Nor has he mentioned any sort of plan to reintegrate into society, to find a job or a home, or to do anything productive. Even his plan to join a residential reentry program appears farfetched. Indeed, after this term of imprisonment ends, he must serve 3-12 more years for a November 2008 traffic stop where he possessed a firearm and 7.43 grams of crack packaged for distribution. See People v. Morgan, No. 09-03124-FH (Mich. 10th Cir. Ct. Saginaw Cnty. (Oct. 26, 2021)); see also ECF No. 49-8 at PageID.219. "Defendant's insufficient plan to find employment . . . outside prison does not justify reducing his sentence by over [10]%." United States v. Turner, 594 F. Supp. 3d 869, 876 (E.D. Mich. 2022).
Defendant's history and characteristics affirm the propriety of his original sentence. The Michigan State Police executed a search warrant at Defendant's address and found $6,150.00 in cash, 78.46 grams of crack, a stolen .22-caliber revolver loaded with 8 bullets, and a digital scale. PSR ¶ 10. And that was not his first offense. His criminal-history points identified him as a career offender under U.S.S.G. § 4B1.1, for which he was sentenced accordingly. Id. at ¶ 25. Simply put, Defendant is a career drug trafficker. "Society as a whole is the victim when illegal drugs are being distributed in its communities." United States v. Green, 532 F.3d 538, 549 (6th Cir. 2008).
And Defendant has demonstrated no rehabilitation efforts. He has not mentioned the name of a class he attended, a book he read, or anything he did to benefit the life of any other person. The best that can be discerned is that Defendant's behavior is "expected of all inmates and is in no way exceptional." Mahan v. Douglas, No. 1:22-CV-10490, 643 F.Supp.3d 783, 785 (E.D. Mich. Dec. 1, 2022). But he does not even break par. Since 2017, he has amassed 10 disciplinary actions, 5 of which included using or possession drugs, alcohol, or both. ECF No. 49-4 at PageID.175-78. Thus, "it would seem that 'his earlier terms of imprisonment did not abate his proclivity for crime.' " United States v. Ocampo, No. 1:06-CR-20172-1, 650 F.Supp.3d 578, 585 (E.D. Mich. Jan. 12, 2023), (quoting United States v. Burlingame, 586 F. Supp. 3d 705, 713 (E.D. Mich. 2021)), recons. denied No. 1:06-CR-20172-1, 655 F.Supp.3d 622 (E.D. Mich. Feb. 7, 2023).
In sum, a sentence reduction is not warranted.

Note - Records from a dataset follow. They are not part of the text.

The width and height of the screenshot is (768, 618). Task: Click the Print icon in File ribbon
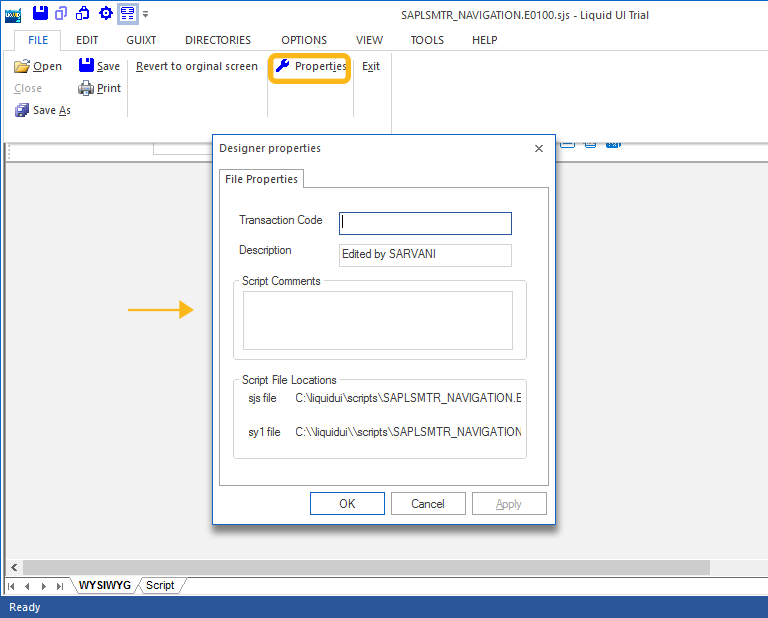coord(86,88)
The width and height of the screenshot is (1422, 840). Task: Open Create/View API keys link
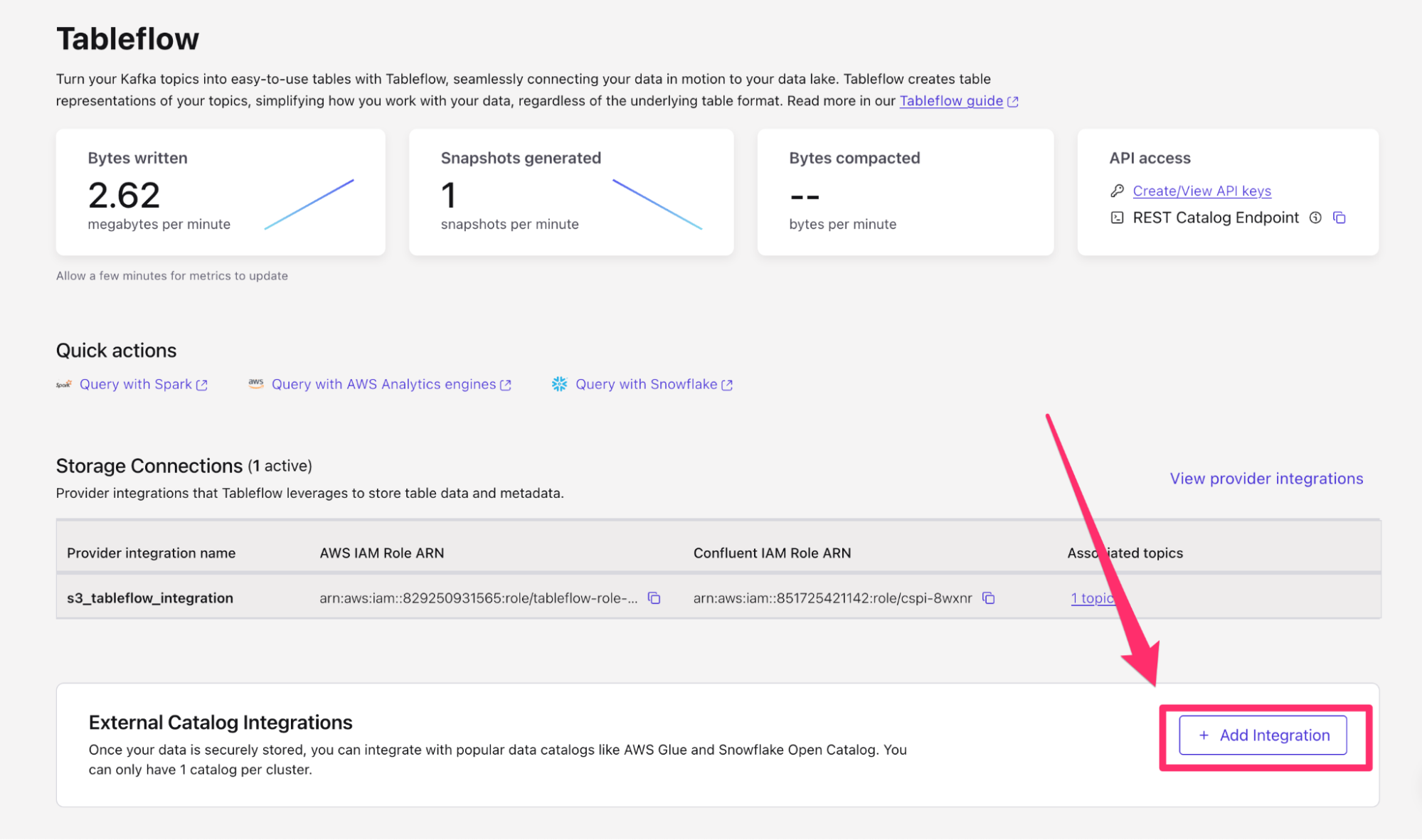click(1201, 191)
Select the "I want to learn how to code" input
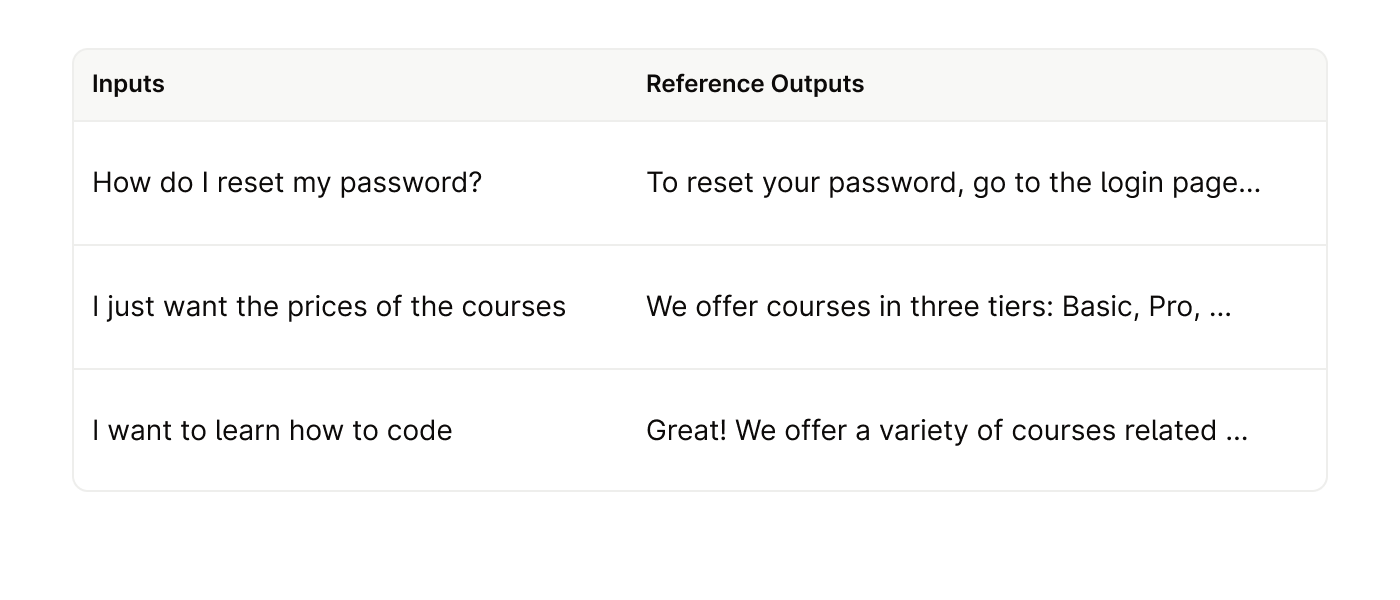This screenshot has height=600, width=1400. pyautogui.click(x=272, y=431)
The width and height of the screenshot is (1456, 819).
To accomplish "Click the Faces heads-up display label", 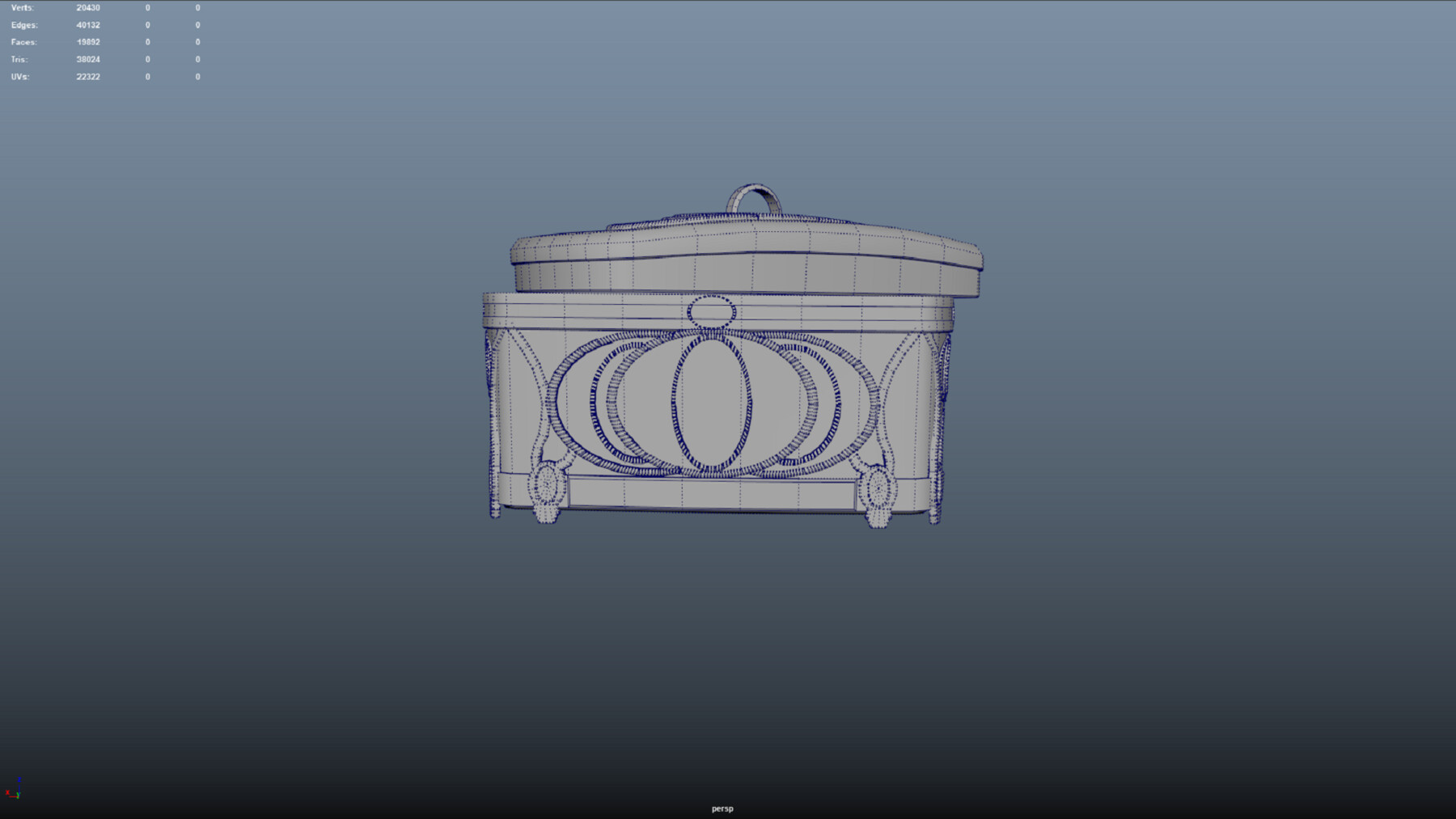I will pos(23,42).
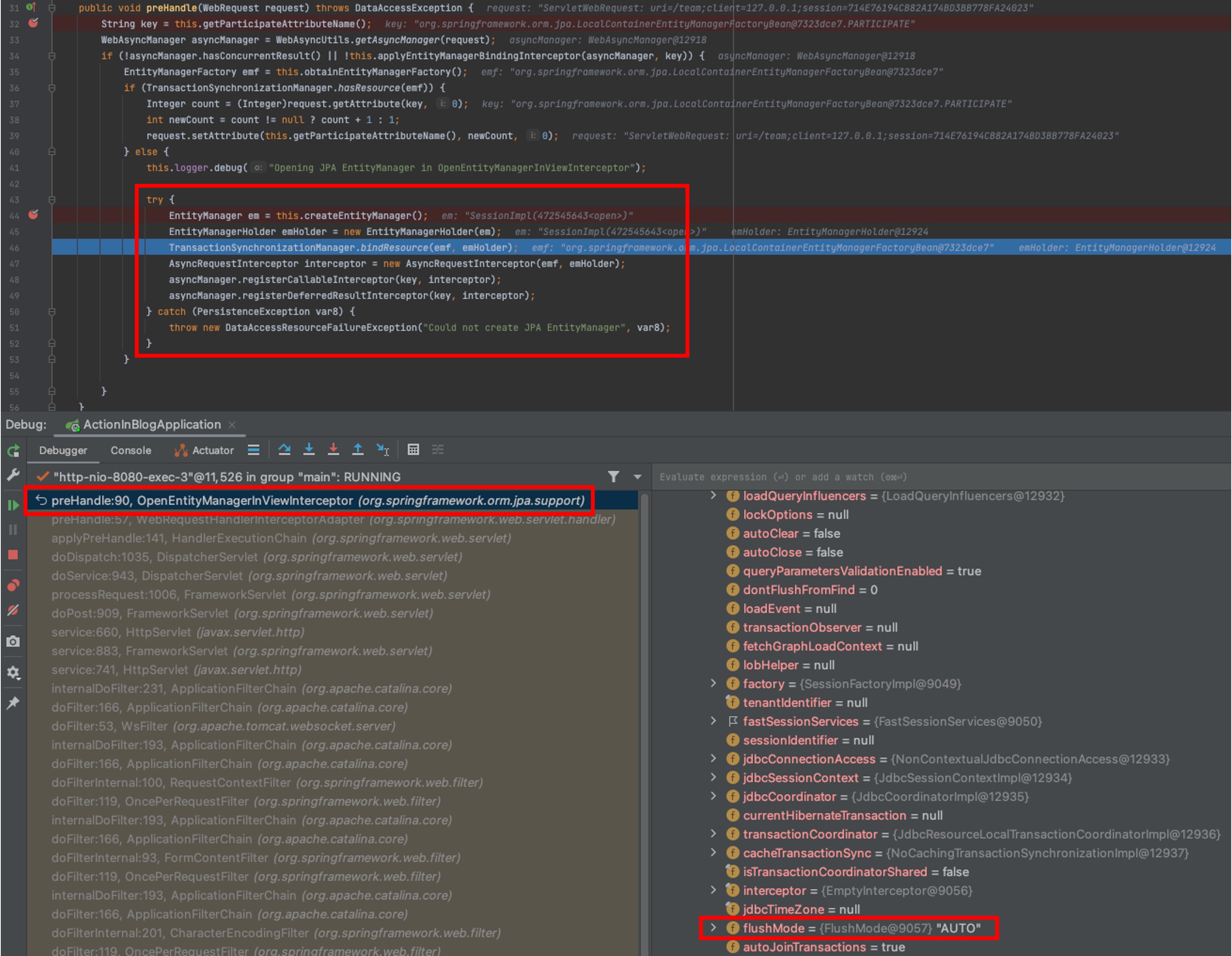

Defendant's prior custody did not deter him from taking penitentiary chances, he still presents a danger to the community, he is not remorseful, he has not tried to rehabilitate himself, and his already reduced 180-months sentence is necessary to provide just punishment, to afford adequate deterrence, and to protect the public. 18 U.S.C. § 3553(a). A lower sentence would not accomplish the goals of the Sentencing Reform Act, so Defendant should continue to serve his sentence. See Alyssa C. Hennig, Note, An Examination of Federal Sentencing Guidelines' Treatment of MDMA ("Ecstasy"), 1 BELMONT L. REV. 267, 272 (2014) ("Section 3553(a)(2) requires that a defendant's sentence be 'sufficient, but not greater than necessary.' " (quoting 18 U.S.C. § 3553(a))). Consequently, his Motion will be denied.
IV.
Accordingly, it is ORDERED that Defendant's Motion for Compassionate Release, ECF No. 47, is DENIED WITH PREJUDICE.